Original question: Deriving Mean and Variance of (constant * Gaussian Distribution). 
Due to some misunderstandings, I came to know that the above is not a feasible PDF and that what I actually want is: Deriving Mean and Variance of (constant * Gaussian Random Variable) and (constant + Gaussian Random Variable).
}
Edit 2:
If X is Gaussian, prove kX is Gaussian where k is a constant such that k<0.
$P(kX < x)$
$ = P(X > \frac{x}{k})$ (since k<0)
$ = \int_{\frac xk}^\infty \frac{1}{\sqrt{2\pi}\sigma}\exp \left(-\frac{(t-\mu)^2}{2\sigma^2}\right)dt$
I am not able to resolve the limits to get the resulting equation into the form for Cumulative Density Function. How do I proceed?
 A: The expressions for the mean and standard deviation are true for any random variable (EDIT: for which $EX$ and $VX$ are defined):
$$
E(X+k) = EX+Ek = EX + k, \quad V(X+k)=VX+Vk=VX,
$$
$$
E(kX) = kEX, \quad V(kX) = k^2VX
$$
I am sure you can find proofs for these easily. But we still need to show that the transformed variables have normal distributions. We can do that as follows. Assume $k>0$. Then: 
$$
P(kX<x) 
= P(X<\frac xk)
= \int_{-\infty}^\frac xk \frac{1}{\sqrt{2\pi}\sigma}\exp \left(-\frac{(t-\mu)^2}{2\sigma^2}\right)dt
$$
$$
= \int_{-\infty}^x \frac{1}{\sqrt{2\pi}k\sigma}\exp \left(-\frac{(u -k\mu)^2}{2(k\sigma)^2}\right)du
$$
where we substituted $u=kt$. This is the CDF of $\mathcal N(k\mu, k^2\sigma^2)$, so $kX$ has that distribution. (Note that we rediscovered the mean and variance). The cases $kX$ for $k<0$, and $X+k$ can be shown similarly. 
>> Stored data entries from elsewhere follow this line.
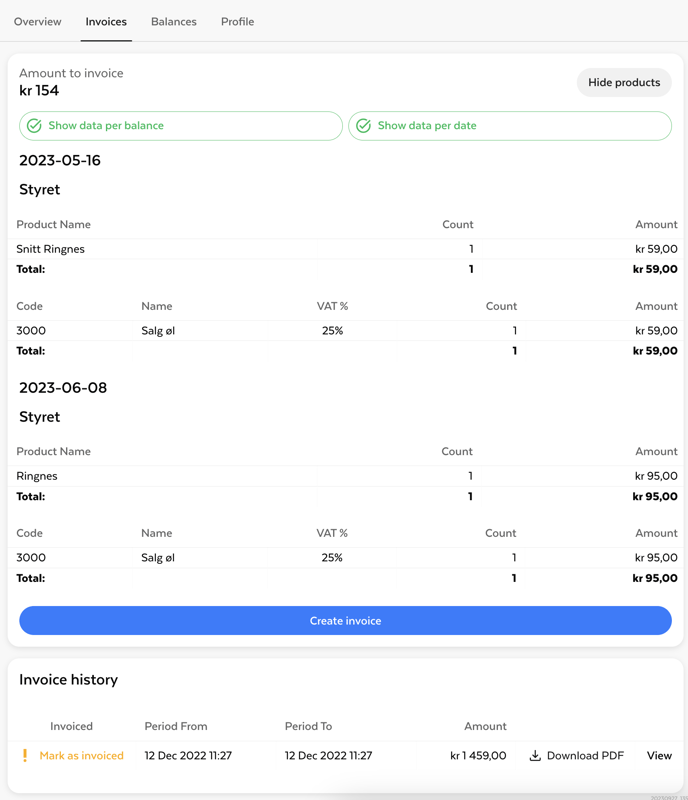This screenshot has height=800, width=688.
Task: Click Mark as invoiced link
Action: coord(82,756)
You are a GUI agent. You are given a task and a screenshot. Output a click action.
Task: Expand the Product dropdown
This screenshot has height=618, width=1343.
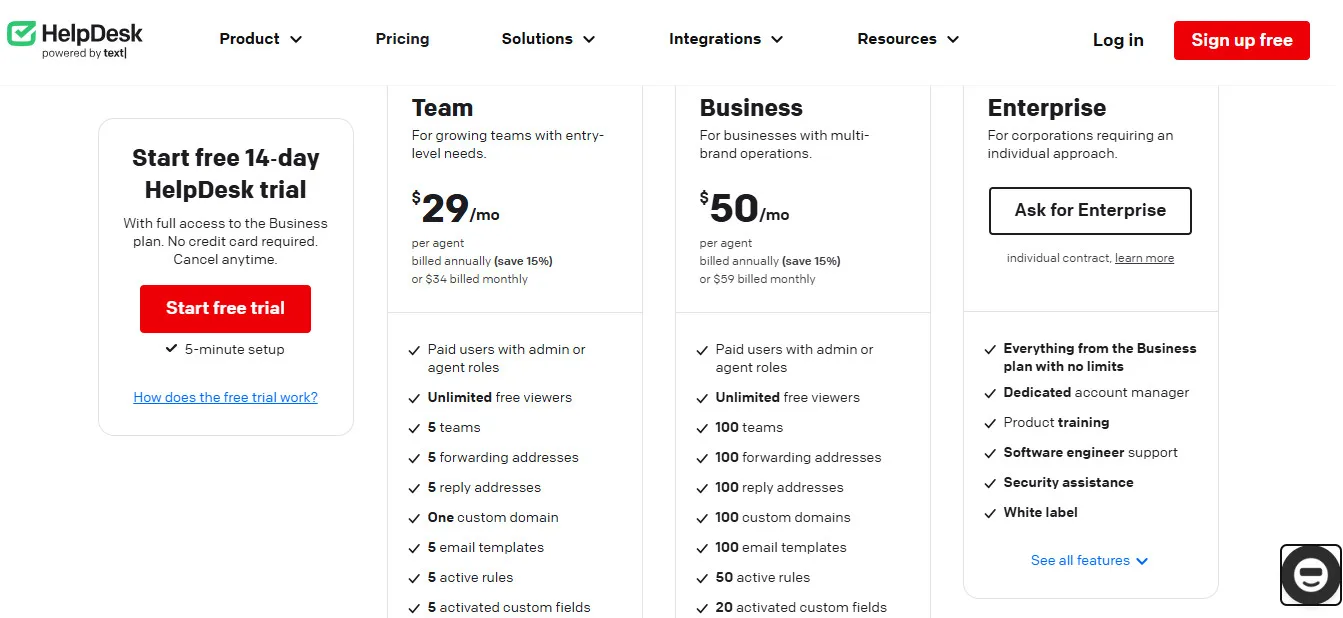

EDIT: The case of $kX$, $k<0$. You showed
$$
P(kX<x)
= \int_{\frac xk}^{\infty} \frac{1}{\sqrt{2\pi}\sigma}\exp \left(-\frac{(t-\mu)^2}{2\sigma^2}\right)dt
$$
We substitute $u=kt$, so $du=kdt$. The lower limit becomes $k\frac xk = x$, and the upper limit becomes $k\infty = -\infty$ (you can rephrase this as a limit, if you want). Plugging in:
$$
\int_x^{-\infty} \frac 1k \cdot \frac{1}{\sqrt{2\pi}\sigma}\exp \left(-\frac{(\frac uk -\mu)^2}{2\sigma^2}\right)du
$$
$$
= -\int_x^{-\infty} \frac 1{|k|} \cdot \frac{1}{\sqrt{2\pi}\sigma}\exp \left(-\frac{(u -k\mu)^2}{2k^2\sigma^2}\right)du
$$
$$
= \int_{-\infty}^x \frac{1}{\sqrt{2\pi}|k|\sigma}\exp \left(-\frac{(u - k\mu)^2}{2(|k|\sigma)^2}\right)du
$$
which is the CDF for $\mathcal N(k\mu,(|k|\sigma)^2)$.